During step 502, a location is selected to perform an electrowinning process. In various exemplary embodiments, the location may include a site in which mining operations were previously performed and a supply of solution containing metal and/or metal ions is present. In one embodiment, the location includes a remediation site, and electrowinning is used to recover metal value from a waste water supply and/or remediation solution.
During step 504, a remediation solution suitable for electrowinning metal ions is provided. The remediation solution may include any of the solutions described above in connection with electrolyte 308. In a preferred embodiment, the remediation solution is a solution recovered from previous industrial and/or mining processes.
If desired, the remediation solution including metal ions may be conditioned during step 506. Optional conditioning step 506 may include, for example, filtration to remove particles from the solution. However, any conditioning step which facilitates the removal of metal ions from the remediation solution is in accordance with the present disclosure.
During step 508, metal is recovered from the solution, using, e.g. system 300, by applying a sufficient bias across a cathode assembly (e.g., cathode assembly 302) and an anode assembly (e.g., anode assembly 304). Step 508 may be performed under constant current or constant voltage operating conditions.
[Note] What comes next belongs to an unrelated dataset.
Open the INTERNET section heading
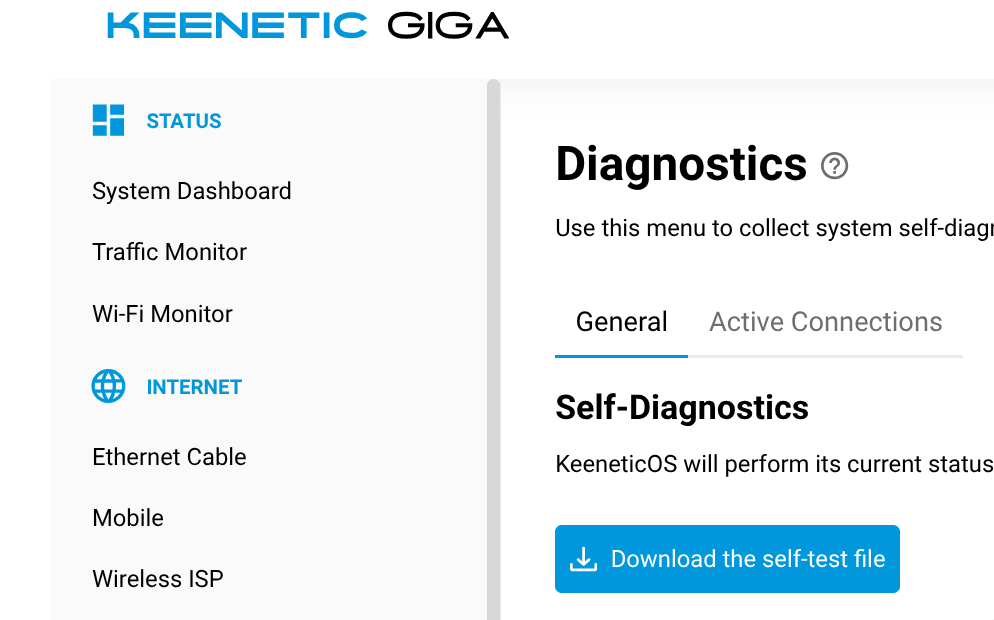 click(194, 387)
In accordance with exemplary embodiments of the invention, step 406 is performed using a constant voltage source with a voltage of about 1.0 V to about 2.5 V. As current is applied to the anode and cathode assemblies, metal ions in solution (e.g., electrolyte 308) deposit onto or near the active area of the cathode assembly.
During step 510, the metal recovered in step 508 is harvested. In various exemplary embodiments, in situ harvesting, using either self-harvesting or other in situ devices, is used for the removal of copper powder from the electrowinning cell. Any of the above-discussed harvesting techniques are in accordance with the present disclosure. The copper powder that is carried through the cell with the remediation solution may be removed via a suitable filtration, sedimentation, or other fines removal/recovery system.
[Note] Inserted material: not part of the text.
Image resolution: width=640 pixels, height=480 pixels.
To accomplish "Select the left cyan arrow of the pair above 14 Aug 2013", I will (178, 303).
Although this disclosure has been described above with reference to a number of exemplary embodiments, it should be appreciated that the particular embodiments shown and described herein are illustrative of the invention and its best mode and are not intended to limit in any way the scope as set forth in the claims. Those skilled in the art having read this disclosure will recognize that changes and modifications may be made to the exemplary embodiments without departing from the scope. For example, various aspects and embodiments may be applied to electrolytic recovery of metals other than copper, such as nickel, zinc, cobalt, and others. Although certain preferred aspects are described herein in terms of exemplary embodiments, such aspects may be achieved through any number of suitable means now known or hereafter devised. Accordingly, these and other changes or modifications are intended to be included within the scope of the present disclosure.